Exercise requirements: Output only the lines from the line holding "Task: Click Copy all Texts to Clipboard" through the close of the records, exactly as they appear, with all pictures omitted.

(Input records)

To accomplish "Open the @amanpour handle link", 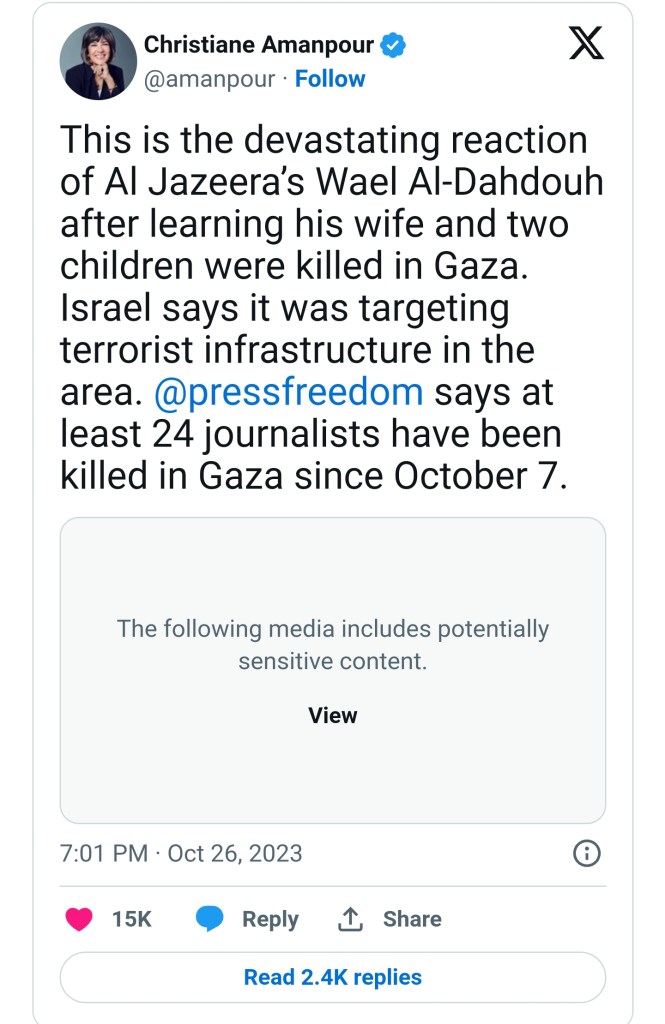I will coord(209,79).
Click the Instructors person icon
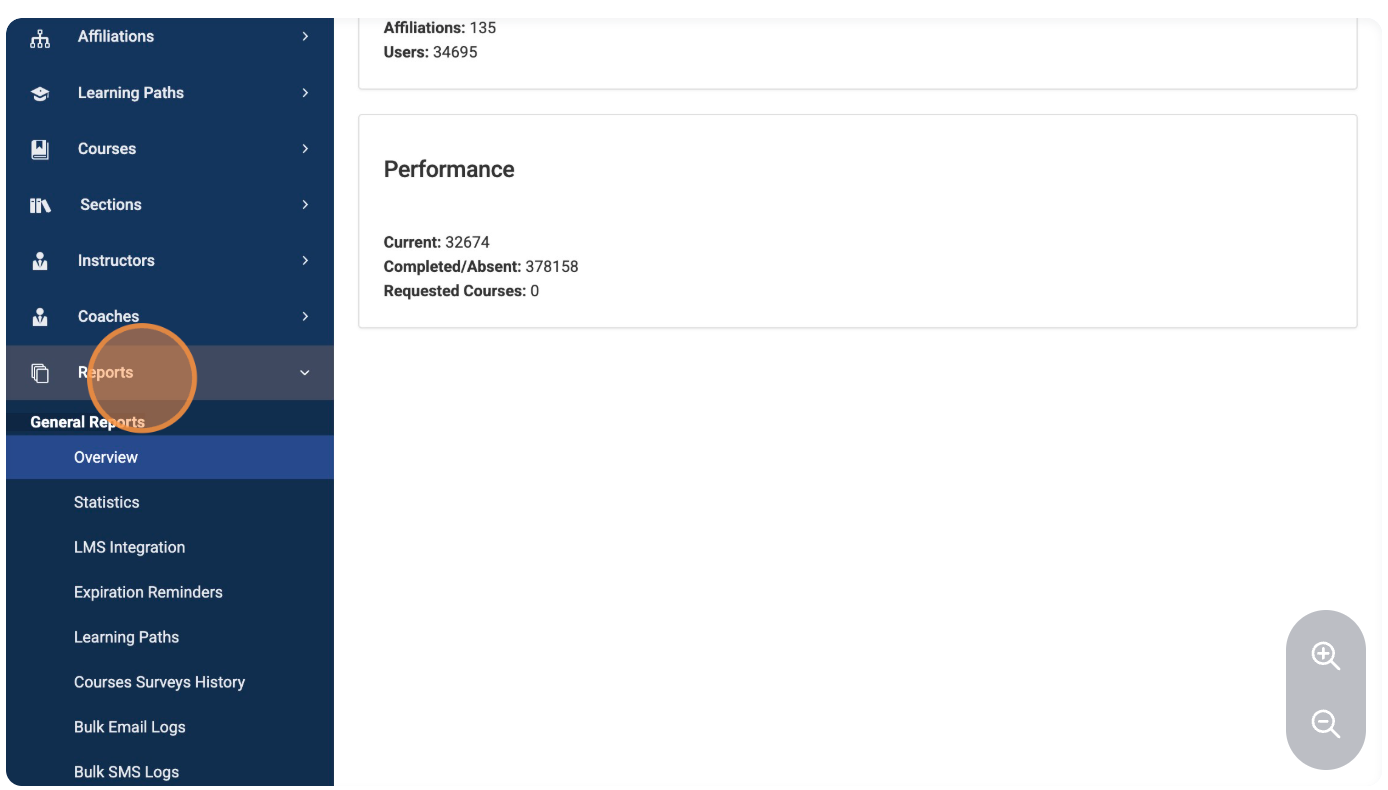This screenshot has width=1388, height=790. click(40, 261)
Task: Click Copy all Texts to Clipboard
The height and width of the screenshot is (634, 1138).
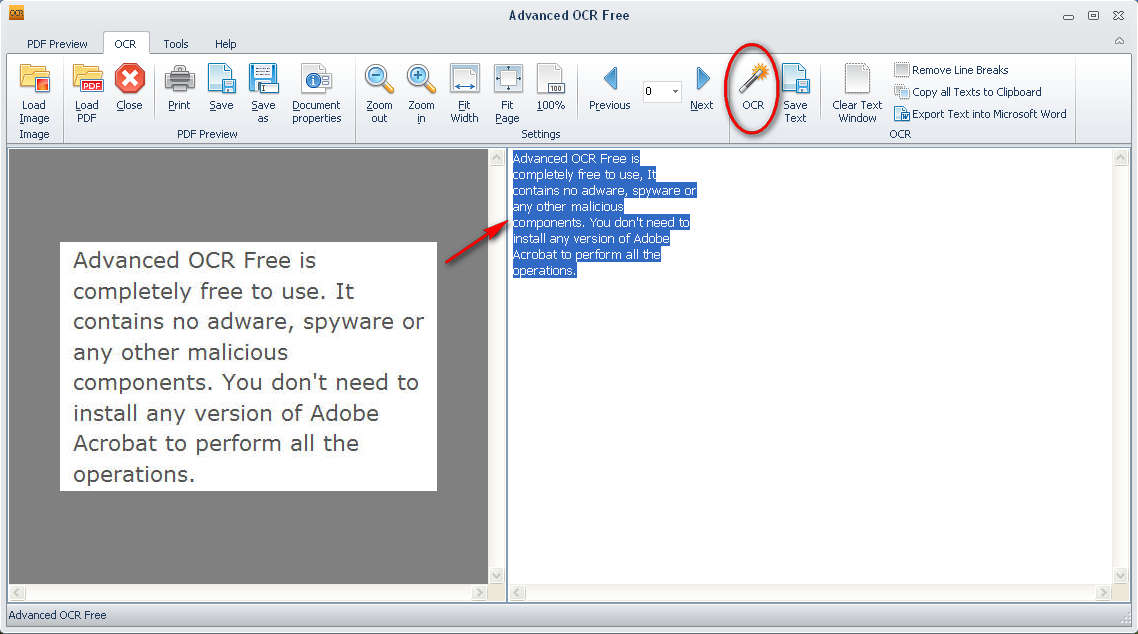Action: 968,92
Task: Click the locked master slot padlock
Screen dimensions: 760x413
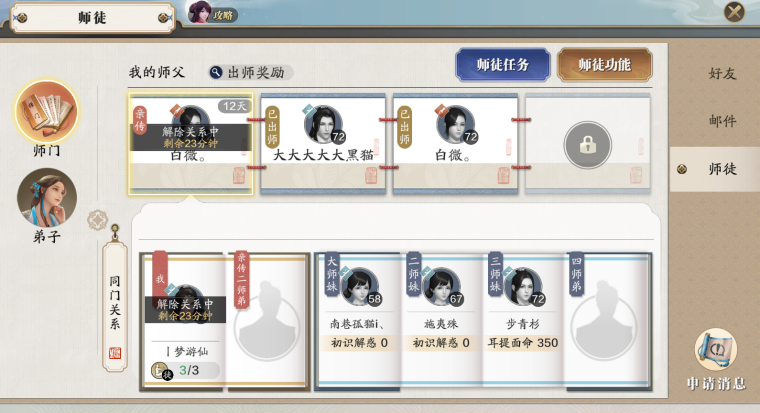Action: click(587, 144)
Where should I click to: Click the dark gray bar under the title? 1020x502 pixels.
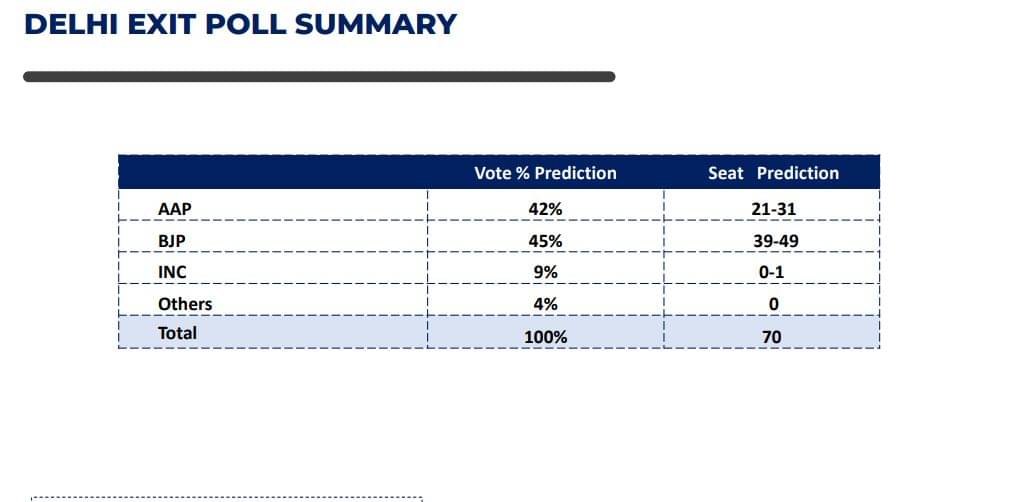click(x=318, y=76)
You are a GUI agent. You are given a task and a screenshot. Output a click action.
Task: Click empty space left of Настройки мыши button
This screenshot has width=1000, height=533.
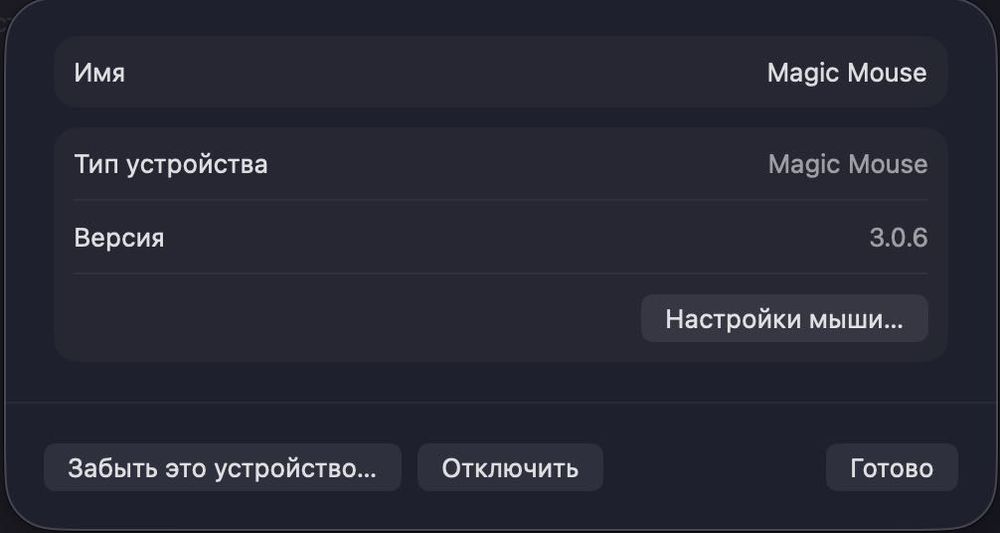pos(350,319)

(End Input records)

Written solution:
Task: Click Copy all Texts to Clipboard
The height and width of the screenshot is (634, 1138).
Action: 968,92
Task: Click the locked master slot padlock
Screen dimensions: 760x413
Action: click(587, 144)
Where should I click to: Click the dark gray bar under the title? 1020x502 pixels.
click(x=318, y=76)
You are a GUI agent. You are given a task and a screenshot. Output a click action.
Task: Click empty space left of Настройки мыши button
This screenshot has width=1000, height=533.
pos(350,319)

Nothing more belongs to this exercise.